Informatica uffici capitolini, avviato piano transizione a software libero

L’obiettivo dei prossimi mesi: liberare gradualmente da software proprietario le postazioni di lavoro dei dipendenti capitolini, dotandole di strumenti di software libero


Roma Capitale ha avviato la transizione dagli attuali sistemi informatici al software libero. In attuazione della delibera di Giunta n.55 del 2016, che impegna il Comune all’uso di software libero o a “codice sorgente aperto”, è stata completata l’analisi delle spese sostenute dalle precedenti amministrazioni per l’acquisto di licenze e per sviluppo e manutenzione del software.

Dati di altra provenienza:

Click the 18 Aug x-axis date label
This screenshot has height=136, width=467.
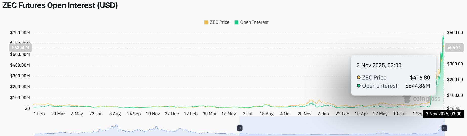(267, 114)
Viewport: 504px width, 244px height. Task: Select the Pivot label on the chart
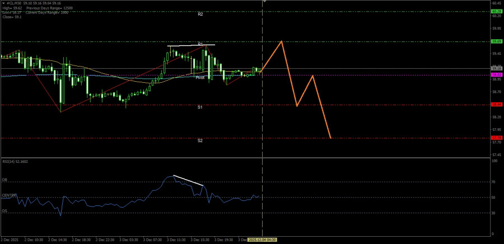click(200, 77)
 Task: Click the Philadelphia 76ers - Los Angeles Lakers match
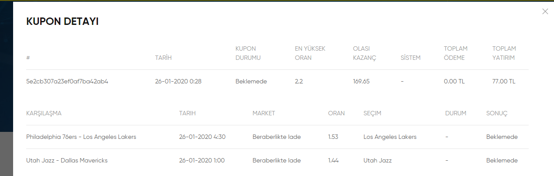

“Ad oggi risulta che circa un terzo della spesa informatica sostenuta da Roma Capitale viene distribuita tra soli sei fornitori, alcuni dei quali operanti all’interno dell’Amministrazione da oltre tre decenni”, spiega l’assessora a Roma Semplice Flavia Marzano“La nostra scelta di adottare software libero risponde alla ferma volontà di porre fine all’oligarchia esistente nel settore. Pur nella consapevolezza che la transizione richiede tempo e gradualità, intendiamo segnare un deciso cambio di paradigma adottando soluzioni libere, aperte e volte a favorire un reale confronto concorrenziale tra gli operatori”.

L’obiettivo dei prossimi mesi: liberare gradualmente da software proprietario le postazioni di lavoro dei dipendenti capitolini, dotandole di strumenti di software libero e accompagnando il processo di migrazione con percorsi formativi mirati.